Supreme Court of Montana

May 14, 2019

TIMOTHY R. DRATZ, Petitioner,
v.
LYNN GUYER, Warden, Montana State Prison, Respondent.

          ORDER

         Timothy R. Dratz has filed a petition for a writ of habeas corpus along with several attachments, explaining that the sentence calculation by the Montana State Prison's Records Department is in error because it reflects zero credit for time served. In compliance with this Court's April 3, 2019 Order, the Special Assistant Attorney General for the Department of Corrections (Department or DOC) has filed a response for Respondent and Warden Lynn Guyer, recommending denial of his petition because Dratz is legally incarcerated.

         Dratz is currently an inmate at Montana State Prison (MSP) with two sentences from two District Courts. In March 2007, the Missoula County District Court convicted Dratz of three felonies: failure to register as a sexual or violent offender; bail jumping; and forgery. The District Court sentenced him to the DOC for fifteen years with ten years suspended on May 16, 2007. On May 3, 2012, the District Court revoked his suspended sentence upon the State's petition to revoke, and the court sentenced him to a ten-year DOC commitment (hereinafter Missoula County sentence). Dratz was placed at MSP on May 7, 2012.

         Dratz became parole eligible on November 1, 2014, according to sentence calculations of his parole eligibility and discharge dates by the MSP Records Department. MSP calculated that Dratz's prison sentence would discharge on May 1, 2022. Dratz appeared before the Board of Pardons and Parole (Board) on December 16, 2015, and the Board granted him a conditional parole. On May 3, 2016, Dratz was released on parole.

         Dratz incurred new charges in 2018. On September 11, 2018, the Lewis and Clark County Attorney's office charged him by information with felony driving while under the influence of alcohol and/or dangerous drugs, 4th or subsequent offense (DUI), and two misdemeanor offenses in the Lewis and Clark County District Court. Dratz pleaded guilty to DUI. On January 8, 2019, the District Court sentenced him to the DOC for a thirteen-month term, followed by a three-year suspended DOC sentence (hereinafter Lewis and Clark County sentence). The court ordered that his Lewis and Clark County sentence merge with his Missoula County sentence.

         On January 22, 2019, Dratz appeared before the Board because of a report of violation filed by Dratz's supervising Probation and Parole Officer. The Board held a revocation hearing, revoking Dratz's parole in his Missoula County sentence. The Board also ordered that Dratz reappear upon his parole eligibility date.
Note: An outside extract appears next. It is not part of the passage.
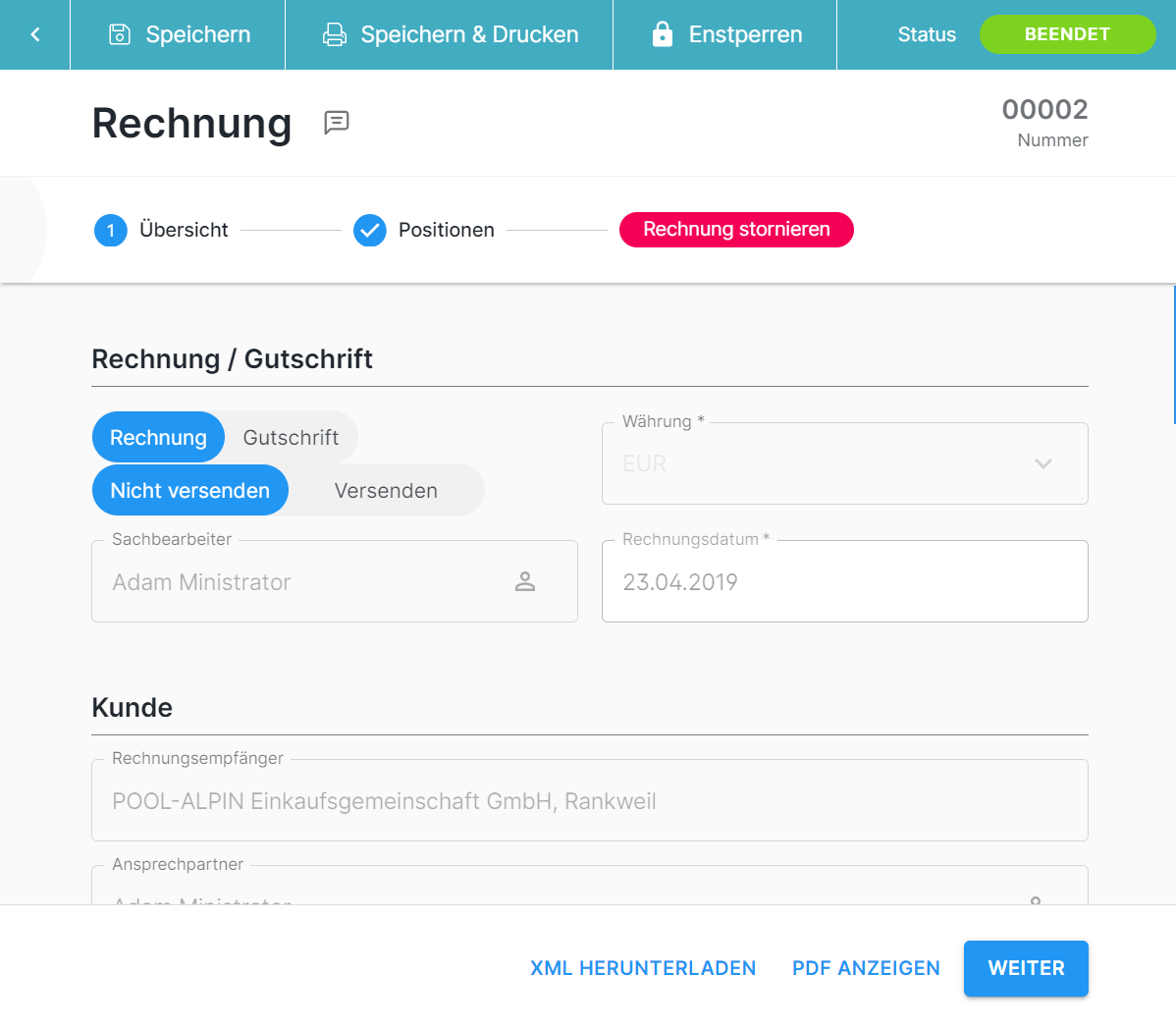Click the Speichern floppy disk icon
         On March 28, 2019, Dratz filed his instant petition with this Court. Dratz states that he is due credit of four months and nineteen days for time served in his Lewis and Clark County sentence. He explains that he was arrested on August 20, 2018, and that he was sentenced on January 1, 2019. He adds that because he has not received this credit his entire calculation is wrong, potentially affecting his access to treatment at Warm Springs Addiction Treatment and Change (WATCh). Even though he mentions his concurrent sentences, Dratz contends that his incarceration will be longer than necessary.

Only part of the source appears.